In situations where the parameters in the messages may contain sensitive information that could pose a security risk if displayed in the logs, the GLU.Engine generates two types of logs that require controlled value representation:
1) logs that include parameters in the ‘PAYLOAD’ and
2) logs that print parameters as ‘PARAM’.
The masking of sensitive data in log entries can be controlled by configuring the PAYLOAD and PARAM log masking.
The PAYLOAD log masking is managed at the transaction level, while the PARAM log masking is managed at the parameter configuration level. It is important to note that while the PAYLOAD log masks only parameters in the PAYLOAD when printed in the log, the mask does not affect the unmarshalled value.
To mask the unmarshalled value, a mask for the full string as it appears in the logs must be added.
Then the PARAM log will be masked in the values when un-marshalled.
To mask PAYLOAD values, the ‘Mask PAYLOAD Values in Logs‘ field in the Transaction Manager Panel can be used to define the ‘tags‘ for any values that need to be masked, along with the GLU reserved word “GLU_MASK” (e.g. “username”:”GLU_MASK”).
This will replace the value for “username” with “**********”.
Since tags are used, any payload value can be masked, not just the parameter values within the payload.
The tags to be masked can be copied from the payload template configuration and will vary depending on the payload type (e.g.
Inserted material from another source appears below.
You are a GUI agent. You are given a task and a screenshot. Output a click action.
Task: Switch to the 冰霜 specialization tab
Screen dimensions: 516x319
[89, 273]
XML, JSON, SQL call, etc.).
NOTE: the GLU_MASK value used is the full line, so if you complete the line entry with “username”: “GLU_MASK”, the value will also be included in the masking of username – e.g. “**********”.
To mask PARAM values, the “Mask PARAM Value in Logs” checkbox (which by default is ‘checked’) must be unchecked.
Any payload tag (PAYLOAD logs) or parameter name (PARAM logs) that is configured to be masked will be masked in in all logs (INFO, WARN, DEBUG etc.) for all logs associated with a particular transaction.